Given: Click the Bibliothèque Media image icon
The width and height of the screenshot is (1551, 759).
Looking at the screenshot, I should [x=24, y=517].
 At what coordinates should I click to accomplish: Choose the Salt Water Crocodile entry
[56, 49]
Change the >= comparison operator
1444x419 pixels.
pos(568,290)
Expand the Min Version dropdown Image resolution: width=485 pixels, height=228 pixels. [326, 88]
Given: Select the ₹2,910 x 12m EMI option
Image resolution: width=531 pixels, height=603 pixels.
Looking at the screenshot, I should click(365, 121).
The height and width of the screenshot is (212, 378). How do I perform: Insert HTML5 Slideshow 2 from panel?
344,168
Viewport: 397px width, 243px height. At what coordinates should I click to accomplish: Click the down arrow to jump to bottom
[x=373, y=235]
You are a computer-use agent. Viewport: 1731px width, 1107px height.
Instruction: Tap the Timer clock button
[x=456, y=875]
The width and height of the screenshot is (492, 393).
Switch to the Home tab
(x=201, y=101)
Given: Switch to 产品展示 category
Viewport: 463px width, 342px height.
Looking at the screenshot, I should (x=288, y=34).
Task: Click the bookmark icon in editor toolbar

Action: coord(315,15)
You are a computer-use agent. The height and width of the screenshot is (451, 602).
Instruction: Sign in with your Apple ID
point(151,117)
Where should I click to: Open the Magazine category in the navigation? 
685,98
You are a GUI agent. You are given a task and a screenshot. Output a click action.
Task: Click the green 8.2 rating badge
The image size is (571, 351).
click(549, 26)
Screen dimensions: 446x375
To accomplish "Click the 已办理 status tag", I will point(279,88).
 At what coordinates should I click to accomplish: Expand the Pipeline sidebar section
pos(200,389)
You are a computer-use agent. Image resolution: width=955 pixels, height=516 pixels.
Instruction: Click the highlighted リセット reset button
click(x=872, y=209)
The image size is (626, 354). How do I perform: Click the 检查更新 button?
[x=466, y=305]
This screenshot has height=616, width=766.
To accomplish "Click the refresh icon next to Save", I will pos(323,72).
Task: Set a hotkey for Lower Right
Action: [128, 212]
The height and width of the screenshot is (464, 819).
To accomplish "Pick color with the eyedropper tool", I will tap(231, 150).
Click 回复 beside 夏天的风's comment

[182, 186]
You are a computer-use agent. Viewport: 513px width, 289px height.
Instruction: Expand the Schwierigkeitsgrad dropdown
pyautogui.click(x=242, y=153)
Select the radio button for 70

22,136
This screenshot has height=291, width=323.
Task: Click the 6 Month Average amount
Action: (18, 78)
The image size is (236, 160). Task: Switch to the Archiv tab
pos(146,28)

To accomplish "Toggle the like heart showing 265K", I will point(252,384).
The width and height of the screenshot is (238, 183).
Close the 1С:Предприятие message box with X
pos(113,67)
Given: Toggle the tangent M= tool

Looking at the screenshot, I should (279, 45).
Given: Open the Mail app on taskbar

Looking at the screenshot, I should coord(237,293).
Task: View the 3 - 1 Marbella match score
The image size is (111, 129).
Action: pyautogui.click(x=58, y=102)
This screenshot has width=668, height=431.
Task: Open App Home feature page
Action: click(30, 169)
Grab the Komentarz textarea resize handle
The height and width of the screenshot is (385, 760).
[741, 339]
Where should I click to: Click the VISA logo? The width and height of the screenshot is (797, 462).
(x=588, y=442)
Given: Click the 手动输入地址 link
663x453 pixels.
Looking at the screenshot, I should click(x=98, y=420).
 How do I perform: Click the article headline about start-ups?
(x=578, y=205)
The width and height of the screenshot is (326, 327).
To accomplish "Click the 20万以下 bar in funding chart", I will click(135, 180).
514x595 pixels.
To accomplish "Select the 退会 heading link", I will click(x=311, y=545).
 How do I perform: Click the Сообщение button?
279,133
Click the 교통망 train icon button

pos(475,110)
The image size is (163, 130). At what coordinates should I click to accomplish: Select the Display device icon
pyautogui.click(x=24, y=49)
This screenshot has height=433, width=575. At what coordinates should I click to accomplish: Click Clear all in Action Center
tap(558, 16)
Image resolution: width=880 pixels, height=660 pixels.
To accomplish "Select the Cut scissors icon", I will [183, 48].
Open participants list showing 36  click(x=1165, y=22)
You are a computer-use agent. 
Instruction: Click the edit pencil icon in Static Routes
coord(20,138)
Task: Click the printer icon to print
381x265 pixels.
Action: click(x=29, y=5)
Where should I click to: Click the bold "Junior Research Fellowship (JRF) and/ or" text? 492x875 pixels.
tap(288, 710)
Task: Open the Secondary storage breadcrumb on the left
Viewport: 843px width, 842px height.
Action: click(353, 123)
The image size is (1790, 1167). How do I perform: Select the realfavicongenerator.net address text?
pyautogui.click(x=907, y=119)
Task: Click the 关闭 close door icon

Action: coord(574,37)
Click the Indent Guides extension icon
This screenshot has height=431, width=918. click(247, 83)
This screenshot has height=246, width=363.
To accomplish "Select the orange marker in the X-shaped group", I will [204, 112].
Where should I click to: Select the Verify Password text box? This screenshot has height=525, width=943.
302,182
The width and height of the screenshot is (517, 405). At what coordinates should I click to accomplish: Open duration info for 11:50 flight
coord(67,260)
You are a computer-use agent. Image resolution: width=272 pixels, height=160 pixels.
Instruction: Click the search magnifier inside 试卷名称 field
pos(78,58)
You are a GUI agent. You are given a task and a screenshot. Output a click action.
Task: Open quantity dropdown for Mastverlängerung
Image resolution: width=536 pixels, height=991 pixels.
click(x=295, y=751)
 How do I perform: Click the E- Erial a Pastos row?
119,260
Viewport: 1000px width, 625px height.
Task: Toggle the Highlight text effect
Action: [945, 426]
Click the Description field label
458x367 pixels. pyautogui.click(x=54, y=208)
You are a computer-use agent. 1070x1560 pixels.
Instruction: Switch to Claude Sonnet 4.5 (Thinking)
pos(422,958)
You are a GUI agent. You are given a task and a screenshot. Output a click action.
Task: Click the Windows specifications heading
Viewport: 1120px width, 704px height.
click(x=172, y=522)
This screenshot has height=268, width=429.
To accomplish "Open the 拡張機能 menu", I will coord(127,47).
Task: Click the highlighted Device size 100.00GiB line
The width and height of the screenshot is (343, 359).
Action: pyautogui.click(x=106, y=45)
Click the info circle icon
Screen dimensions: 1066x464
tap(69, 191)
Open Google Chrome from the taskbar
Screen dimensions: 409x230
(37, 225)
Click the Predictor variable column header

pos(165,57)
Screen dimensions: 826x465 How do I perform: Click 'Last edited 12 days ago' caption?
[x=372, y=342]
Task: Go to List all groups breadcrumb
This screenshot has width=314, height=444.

Requirement: Print the data above exactly.

Solved problem:
Given: Click the Bibliothèque Media image icon
The width and height of the screenshot is (1551, 759).
Looking at the screenshot, I should [x=24, y=517].
 At what coordinates should I click to accomplish: Choose the Salt Water Crocodile entry
[56, 49]
Change the >= comparison operator
1444x419 pixels.
pos(568,290)
Expand the Min Version dropdown Image resolution: width=485 pixels, height=228 pixels. [326, 88]
Given: Select the ₹2,910 x 12m EMI option
Image resolution: width=531 pixels, height=603 pixels.
Looking at the screenshot, I should click(365, 121).
The height and width of the screenshot is (212, 378). How do I perform: Insert HTML5 Slideshow 2 from panel?
344,168
Viewport: 397px width, 243px height. At what coordinates should I click to accomplish: Click the down arrow to jump to bottom
[x=373, y=235]
You are a computer-use agent. Viewport: 1731px width, 1107px height.
Instruction: Tap the Timer clock button
[x=456, y=875]
The width and height of the screenshot is (492, 393).
Switch to the Home tab
(x=201, y=101)
Given: Switch to 产品展示 category
Viewport: 463px width, 342px height.
Looking at the screenshot, I should (x=288, y=34).
Task: Click the bookmark icon in editor toolbar

Action: coord(315,15)
You are a computer-use agent. The height and width of the screenshot is (451, 602).
Instruction: Sign in with your Apple ID
point(151,117)
Where should I click to: Open the Magazine category in the navigation? 
685,98
You are a GUI agent. You are given a task and a screenshot. Output a click action.
Task: Click the green 8.2 rating badge
The image size is (571, 351).
click(549, 26)
Screen dimensions: 446x375
To accomplish "Click the 已办理 status tag", I will point(279,88).
 At what coordinates should I click to accomplish: Expand the Pipeline sidebar section
pos(200,389)
You are a computer-use agent. Image resolution: width=955 pixels, height=516 pixels.
Instruction: Click the highlighted リセット reset button
click(x=872, y=209)
The image size is (626, 354). How do I perform: Click the 检查更新 button?
[x=466, y=305]
This screenshot has height=616, width=766.
To accomplish "Click the refresh icon next to Save", I will pos(323,72).
Task: Set a hotkey for Lower Right
Action: [128, 212]
The height and width of the screenshot is (464, 819).
To accomplish "Pick color with the eyedropper tool", I will tap(231, 150).
Click 回复 beside 夏天的风's comment

[182, 186]
You are a computer-use agent. Viewport: 513px width, 289px height.
Instruction: Expand the Schwierigkeitsgrad dropdown
pyautogui.click(x=242, y=153)
Select the radio button for 70

22,136
This screenshot has height=291, width=323.
Task: Click the 6 Month Average amount
Action: (18, 78)
The image size is (236, 160). Task: Switch to the Archiv tab
pos(146,28)

To accomplish "Toggle the like heart showing 265K", I will point(252,384).
The width and height of the screenshot is (238, 183).
Close the 1С:Предприятие message box with X
pos(113,67)
Given: Toggle the tangent M= tool

Looking at the screenshot, I should (279, 45).
Given: Open the Mail app on taskbar

Looking at the screenshot, I should coord(237,293).
Task: View the 3 - 1 Marbella match score
The image size is (111, 129).
Action: pyautogui.click(x=58, y=102)
This screenshot has width=668, height=431.
Task: Open App Home feature page
Action: click(30, 169)
Grab the Komentarz textarea resize handle
The height and width of the screenshot is (385, 760).
[741, 339]
Where should I click to: Click the VISA logo? The width and height of the screenshot is (797, 462).
(x=588, y=442)
Given: Click the 手动输入地址 link
663x453 pixels.
Looking at the screenshot, I should click(x=98, y=420).
 How do I perform: Click the article headline about start-ups?
(x=578, y=205)
The width and height of the screenshot is (326, 327).
To accomplish "Click the 20万以下 bar in funding chart", I will click(135, 180).
514x595 pixels.
To accomplish "Select the 退会 heading link", I will click(x=311, y=545).
 How do I perform: Click the Сообщение button?
279,133
Click the 교통망 train icon button

pos(475,110)
The image size is (163, 130). At what coordinates should I click to accomplish: Select the Display device icon
pyautogui.click(x=24, y=49)
This screenshot has height=433, width=575. At what coordinates should I click to accomplish: Click Clear all in Action Center
tap(558, 16)
Image resolution: width=880 pixels, height=660 pixels.
To accomplish "Select the Cut scissors icon", I will [183, 48].
Open participants list showing 36  click(x=1165, y=22)
You are a computer-use agent. 
Instruction: Click the edit pencil icon in Static Routes
coord(20,138)
Task: Click the printer icon to print
381x265 pixels.
Action: click(x=29, y=5)
Where should I click to: Click the bold "Junior Research Fellowship (JRF) and/ or" text? 492x875 pixels.
tap(288, 710)
Task: Open the Secondary storage breadcrumb on the left
Viewport: 843px width, 842px height.
Action: click(353, 123)
The image size is (1790, 1167). How do I perform: Select the realfavicongenerator.net address text?
pyautogui.click(x=907, y=119)
Task: Click the 关闭 close door icon

Action: coord(574,37)
Click the Indent Guides extension icon
This screenshot has height=431, width=918. click(247, 83)
This screenshot has height=246, width=363.
To accomplish "Select the orange marker in the X-shaped group", I will [204, 112].
Where should I click to: Select the Verify Password text box? This screenshot has height=525, width=943.
302,182
The width and height of the screenshot is (517, 405). At what coordinates should I click to accomplish: Open duration info for 11:50 flight
coord(67,260)
You are a computer-use agent. Image resolution: width=272 pixels, height=160 pixels.
Instruction: Click the search magnifier inside 试卷名称 field
pos(78,58)
You are a GUI agent. You are given a task and a screenshot. Output a click action.
Task: Open quantity dropdown for Mastverlängerung
Image resolution: width=536 pixels, height=991 pixels.
click(x=295, y=751)
 How do I perform: Click the E- Erial a Pastos row?
119,260
Viewport: 1000px width, 625px height.
Task: Toggle the Highlight text effect
Action: [945, 426]
Click the Description field label
458x367 pixels. pyautogui.click(x=54, y=208)
You are a computer-use agent. 1070x1560 pixels.
Instruction: Switch to Claude Sonnet 4.5 (Thinking)
pos(422,958)
You are a GUI agent. You are given a task and a screenshot. Output a click action.
Task: Click the Windows specifications heading
Viewport: 1120px width, 704px height.
click(x=172, y=522)
This screenshot has height=268, width=429.
To accomplish "Open the 拡張機能 menu", I will coord(127,47).
Task: Click the highlighted Device size 100.00GiB line
The width and height of the screenshot is (343, 359).
Action: pyautogui.click(x=106, y=45)
Click the info circle icon
Screen dimensions: 1066x464
tap(69, 191)
Open Google Chrome from the taskbar
Screen dimensions: 409x230
(37, 225)
Click the Predictor variable column header

pos(165,57)
Screen dimensions: 826x465 How do I perform: Click 'Last edited 12 days ago' caption?
[x=372, y=342]
Task: Go to List all groups breadcrumb
This screenshot has width=314, height=444.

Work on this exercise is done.